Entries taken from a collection
================
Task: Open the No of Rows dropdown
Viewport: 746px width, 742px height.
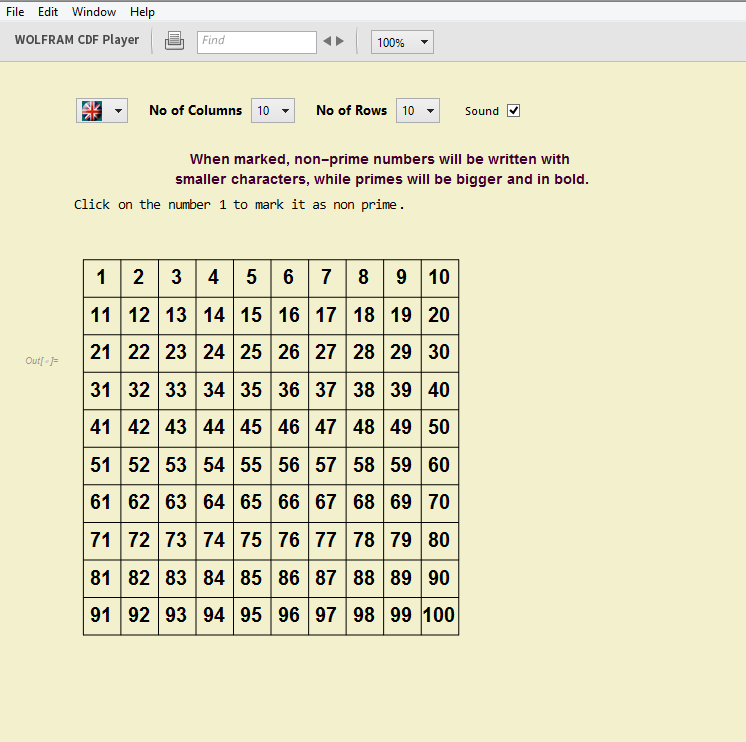Action: (417, 111)
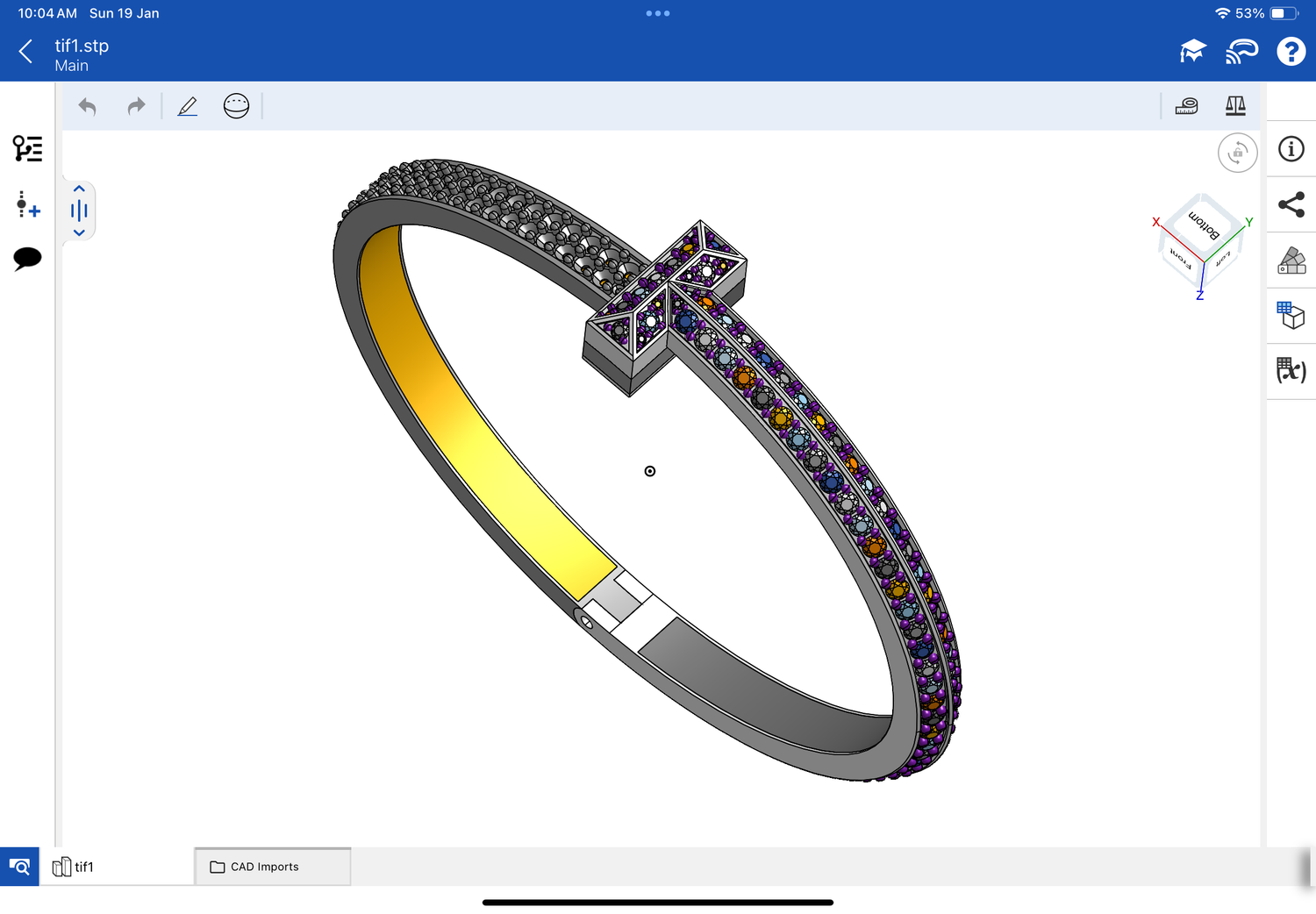
Task: Open the variable table (x) panel
Action: (x=1291, y=370)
================
# [WHAT YOU ARE ASKED TO DO]
Could the lines above be copied out exactly, with no image carried over?

# [EXPECTED OUTPUT]
Task: Open the No of Rows dropdown
Viewport: 746px width, 742px height.
Action: (417, 111)
Task: Open the variable table (x) panel
Action: (x=1291, y=370)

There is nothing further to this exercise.